TASK INPUT »
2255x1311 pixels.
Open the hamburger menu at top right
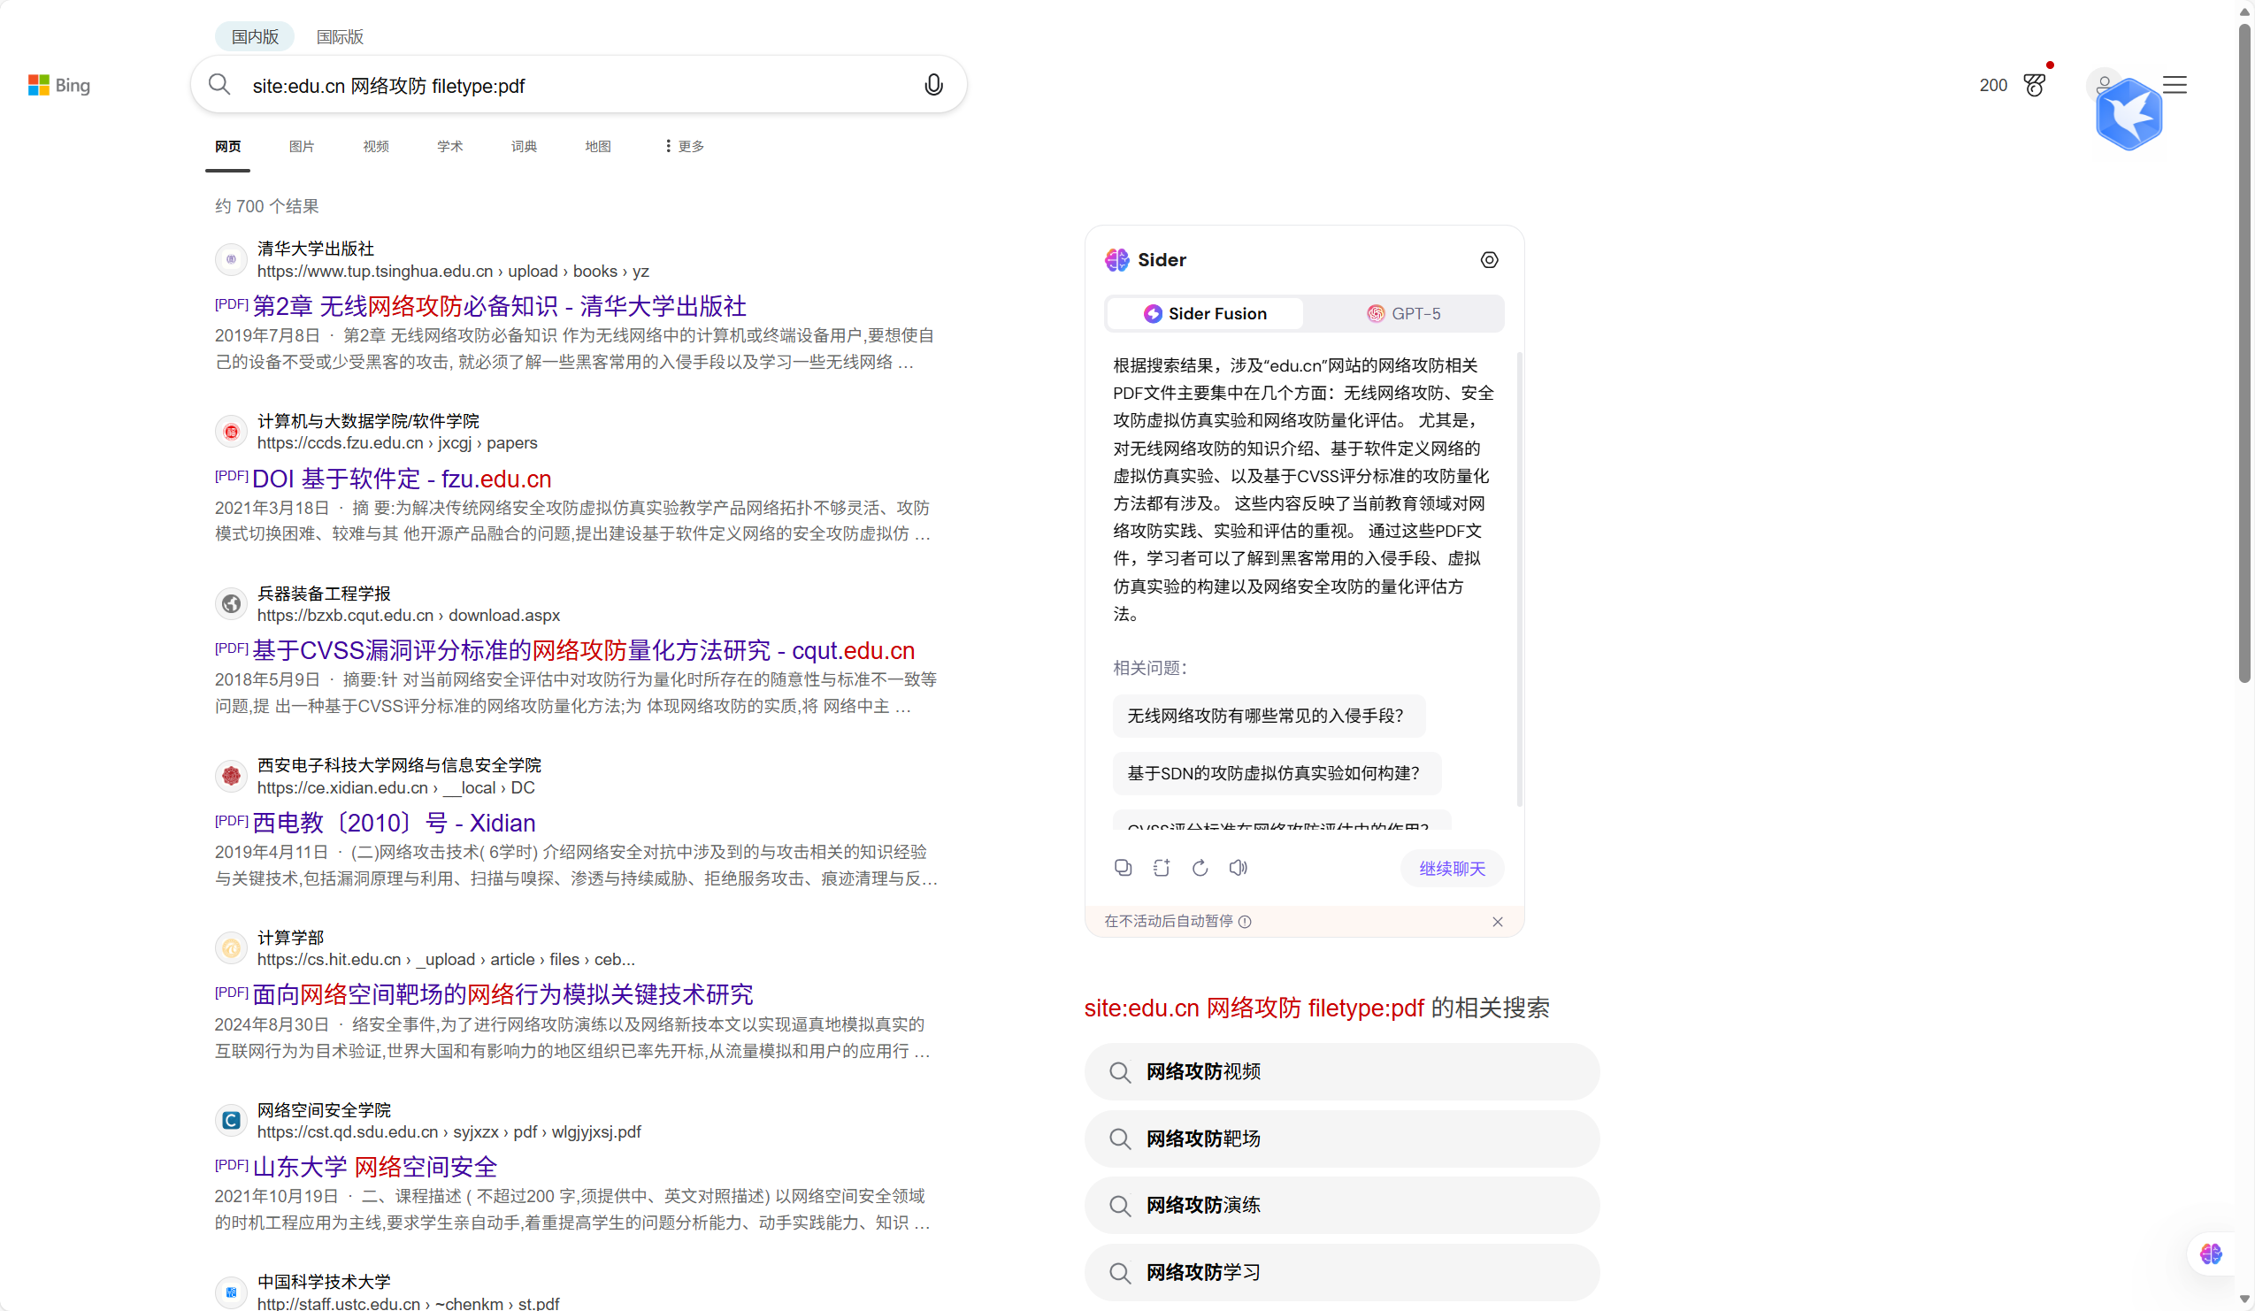pos(2175,84)
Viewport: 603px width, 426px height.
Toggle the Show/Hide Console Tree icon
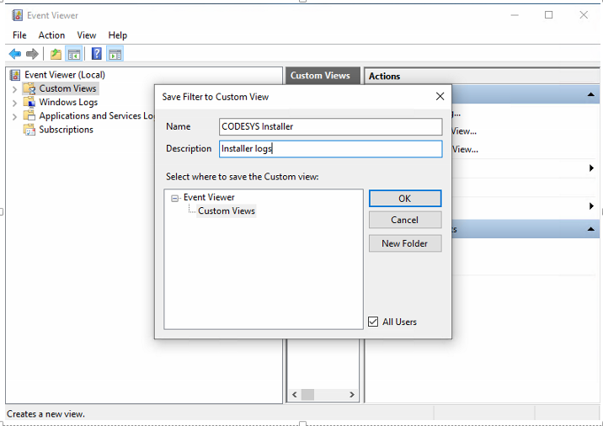pyautogui.click(x=74, y=54)
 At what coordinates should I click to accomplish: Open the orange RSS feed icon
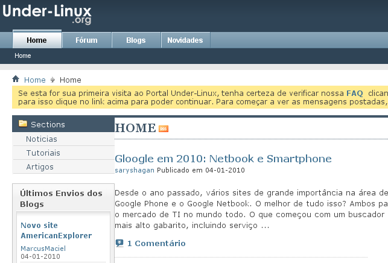click(164, 128)
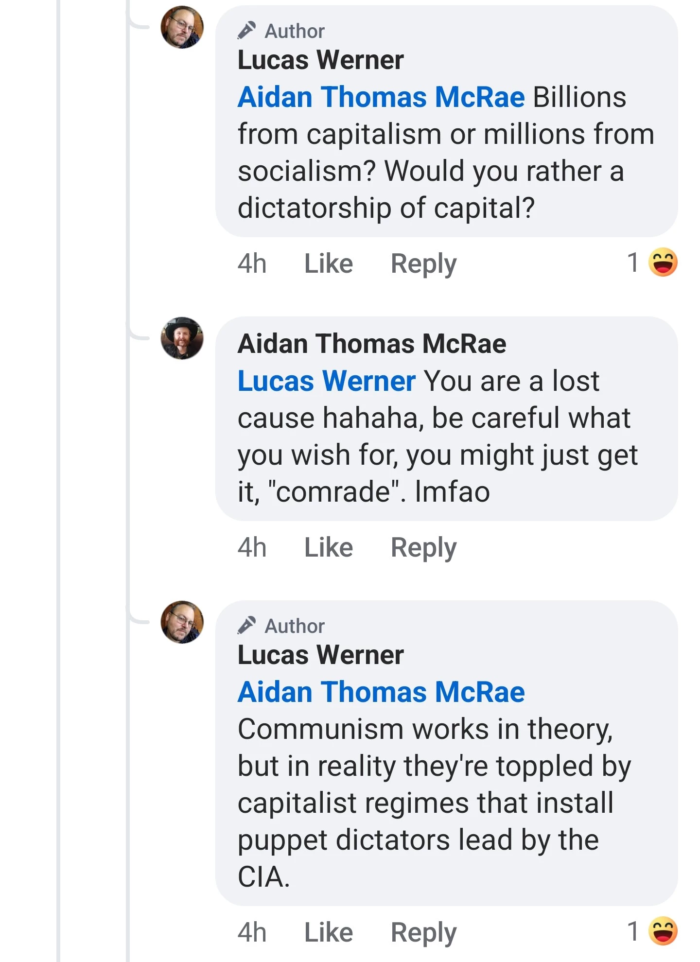Image resolution: width=700 pixels, height=962 pixels.
Task: Open the Aidan Thomas McRae commenter name heading
Action: coord(372,344)
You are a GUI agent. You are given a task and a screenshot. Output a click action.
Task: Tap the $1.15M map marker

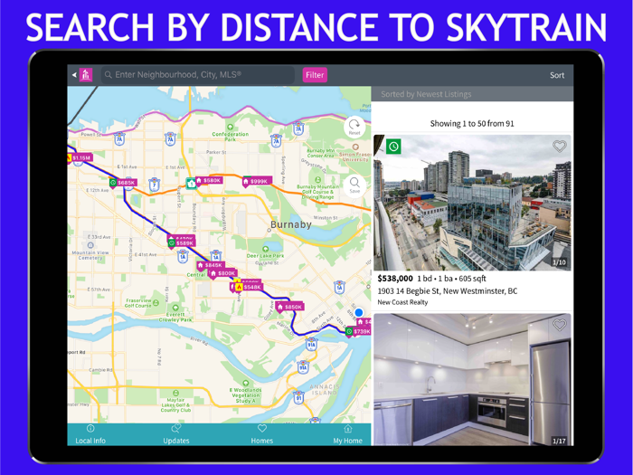pos(80,158)
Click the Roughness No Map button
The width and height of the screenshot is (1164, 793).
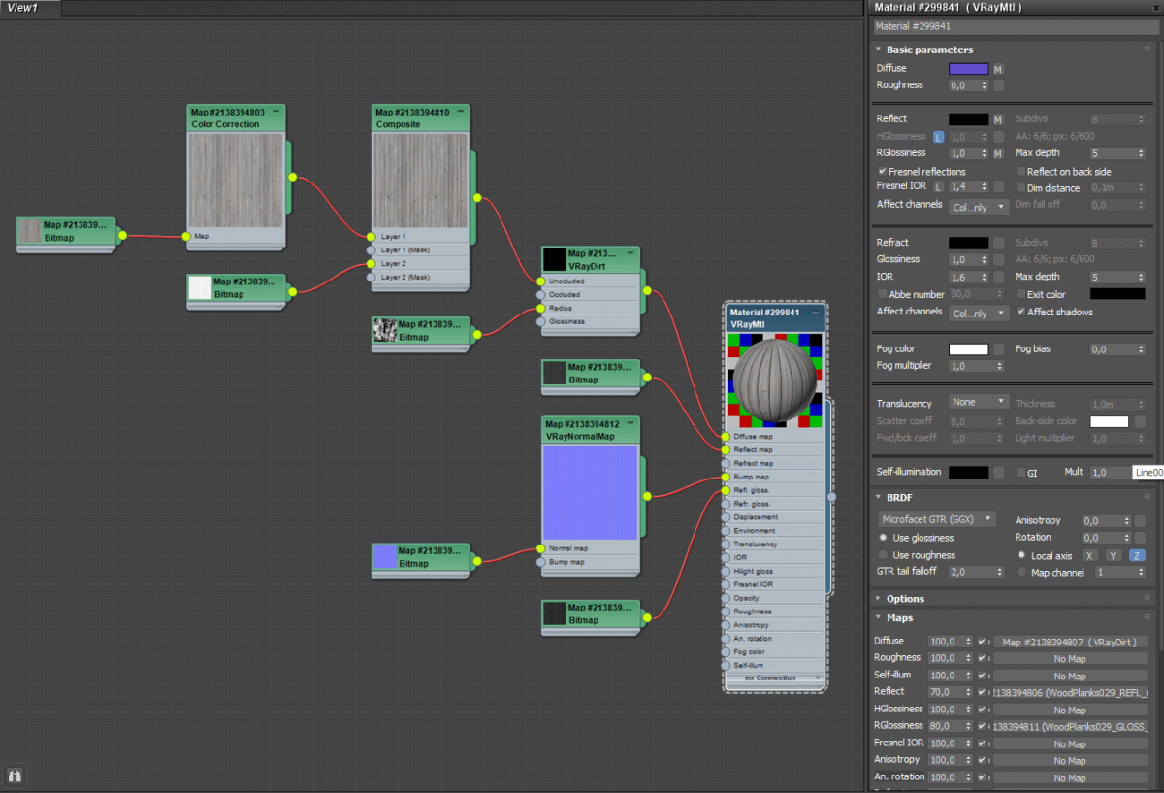pyautogui.click(x=1070, y=658)
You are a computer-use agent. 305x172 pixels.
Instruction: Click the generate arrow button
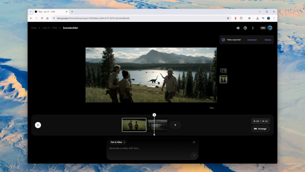point(194,156)
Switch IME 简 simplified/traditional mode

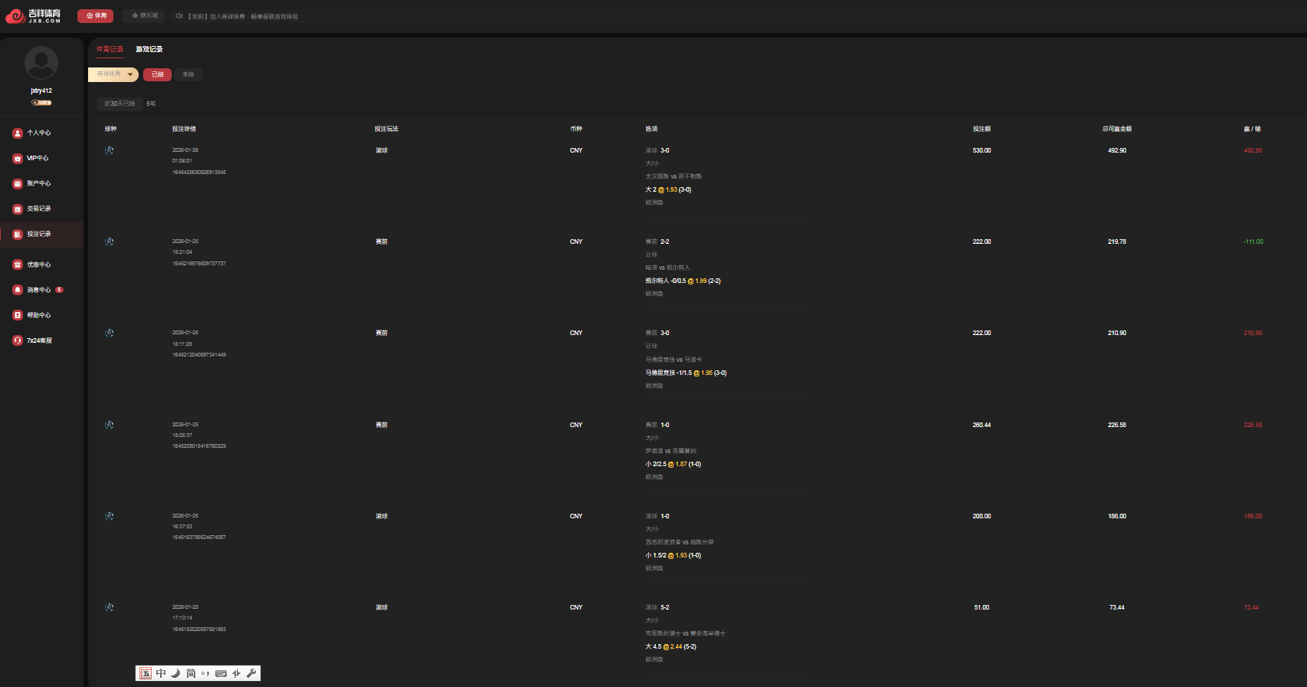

EXERCISE AIM » Can you copy every line of the records above word for word, leaving the pictures out?

WRITTEN SOLUTION »
2255x1311 pixels.
Open the hamburger menu at top right
pos(2175,84)
Viewport: 603px width, 426px height.
Toggle the Show/Hide Console Tree icon
pyautogui.click(x=74, y=54)
 At what coordinates should I click to accomplish: Open the orange RSS feed icon
click(164, 128)
Image resolution: width=700 pixels, height=962 pixels.
Task: Open the Aidan Thomas McRae commenter name heading
Action: coord(372,344)
You are a GUI agent. You are given a task and a screenshot. Output a click action.
Task: Tap the $1.15M map marker

pos(80,158)
Click the Roughness No Map button
The width and height of the screenshot is (1164, 793).
pyautogui.click(x=1070, y=658)
You are a computer-use agent. 305x172 pixels.
Instruction: Click the generate arrow button
point(194,156)
Switch IME 简 simplified/traditional mode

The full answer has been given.